* [RECORDS SUPPLIED]
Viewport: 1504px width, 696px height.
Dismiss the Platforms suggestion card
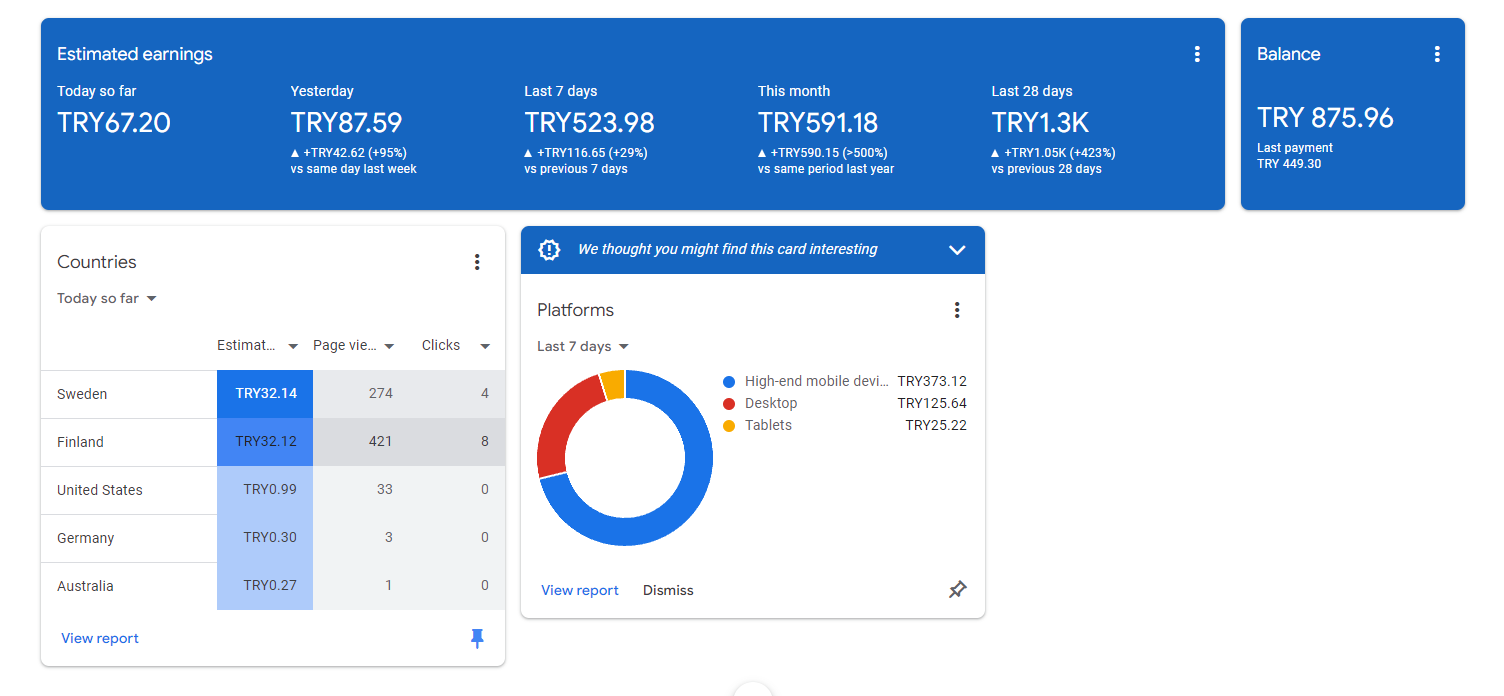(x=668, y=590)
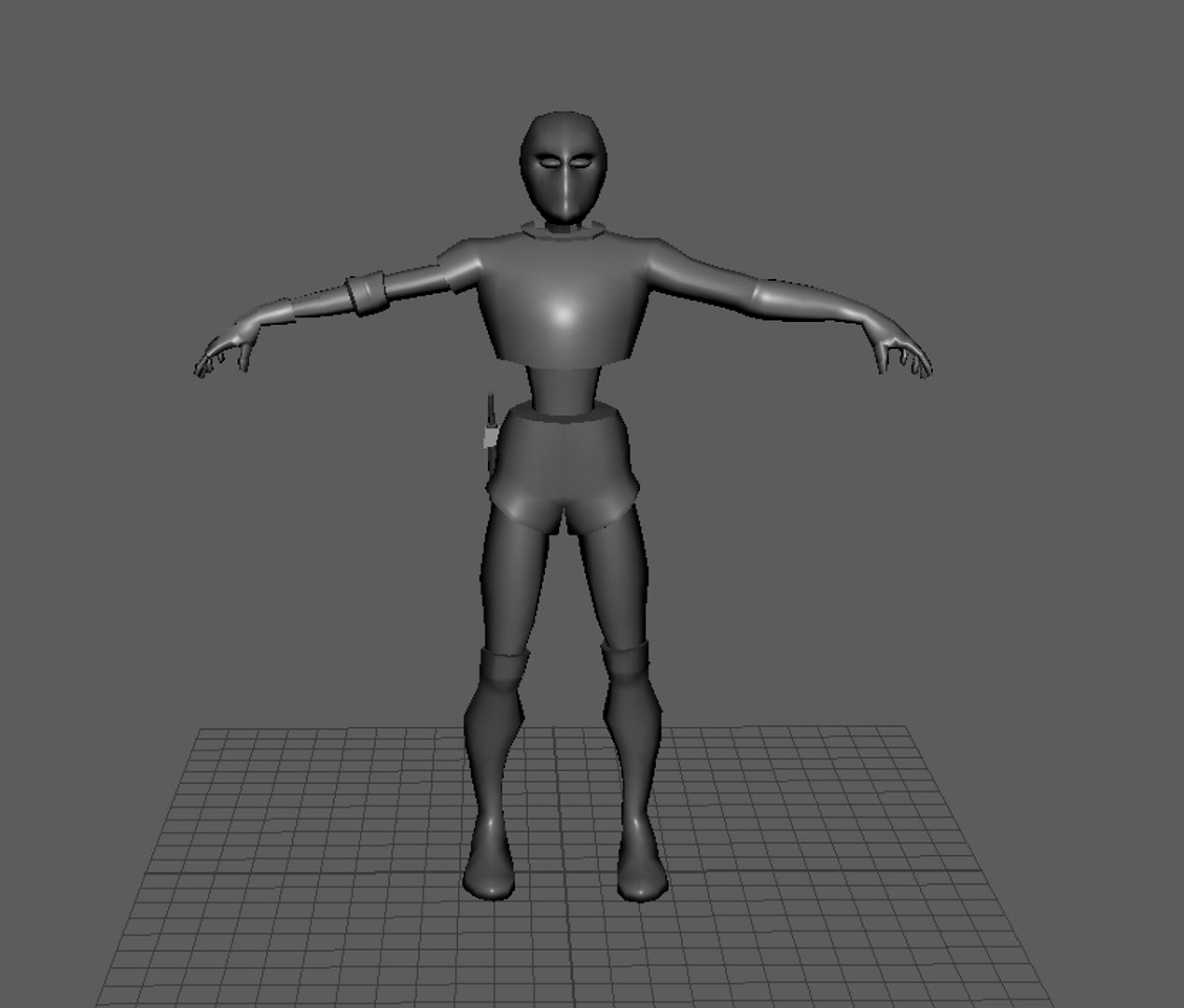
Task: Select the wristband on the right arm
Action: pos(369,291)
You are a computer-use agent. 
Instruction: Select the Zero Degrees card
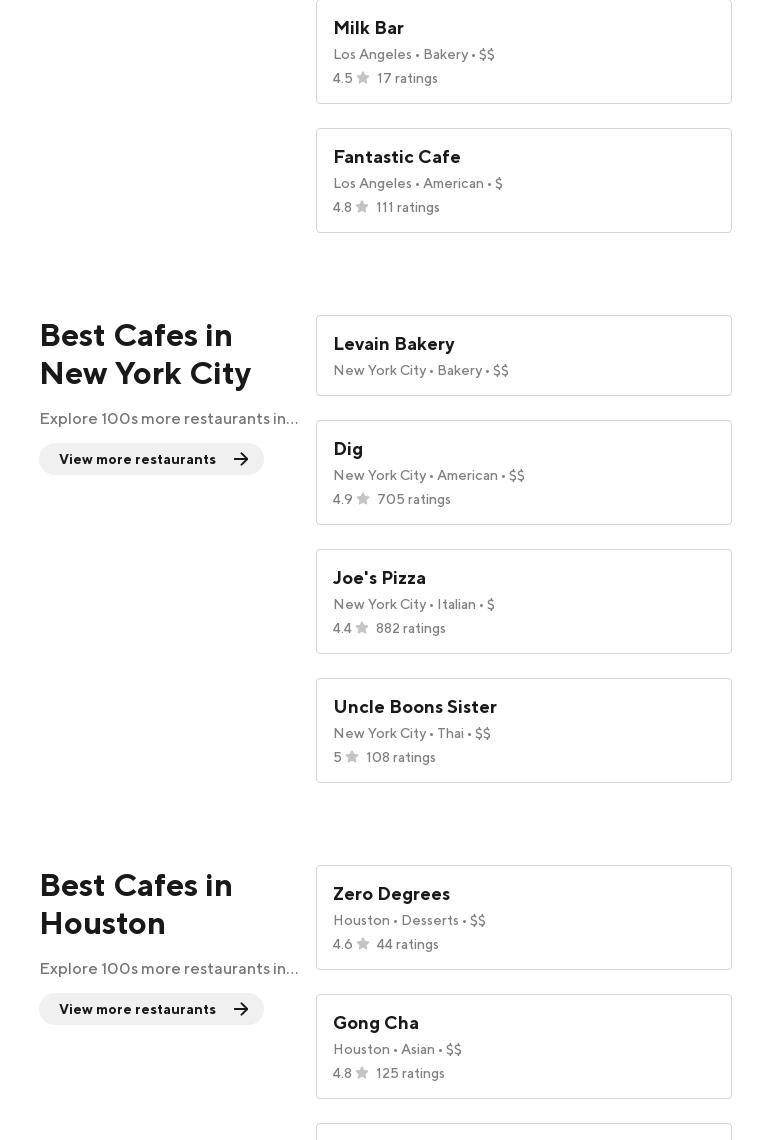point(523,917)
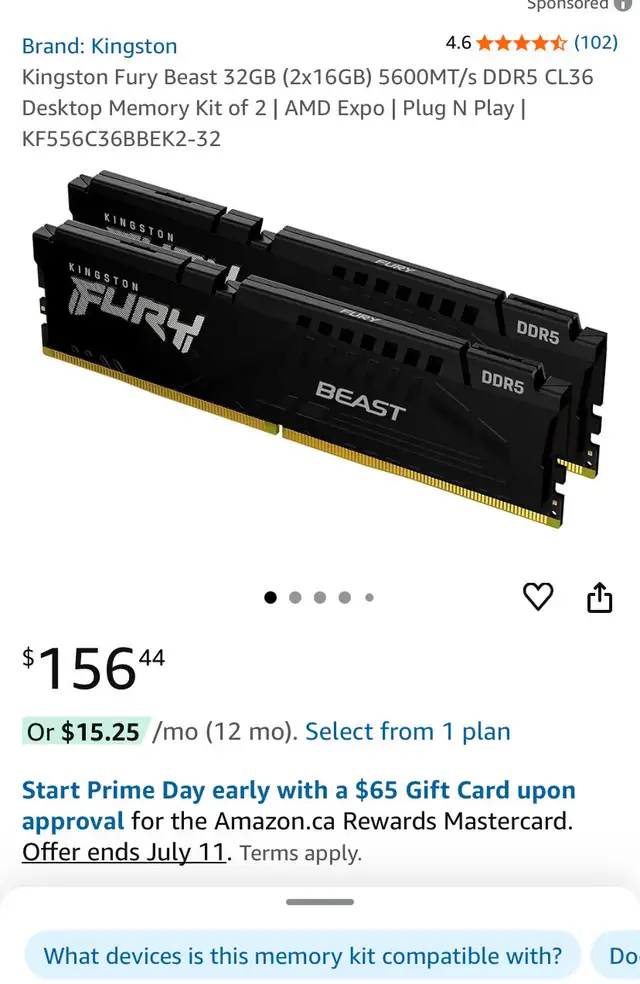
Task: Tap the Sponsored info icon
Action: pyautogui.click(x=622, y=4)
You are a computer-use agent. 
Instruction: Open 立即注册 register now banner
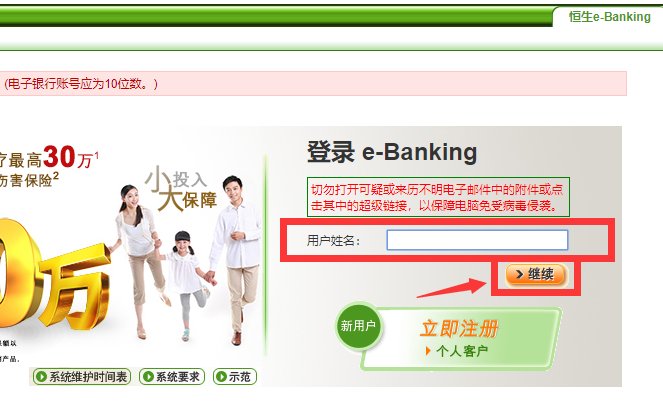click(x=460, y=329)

* [TASK STATEMENT]
Transcribe the entries word for word, without their pictures.

* [SOLVED EXERCISE]
Viewport: 1504px width, 696px height.
Dismiss the Platforms suggestion card
(x=668, y=590)
Task: Select the wristband on the right arm
Action: pos(369,291)
You are a computer-use agent. 
Instruction: Select the Zero Degrees card
point(523,917)
Task: Tap the Sponsored info icon
Action: pyautogui.click(x=622, y=4)
You are a computer-use agent. 
Instruction: Open 立即注册 register now banner
click(x=460, y=329)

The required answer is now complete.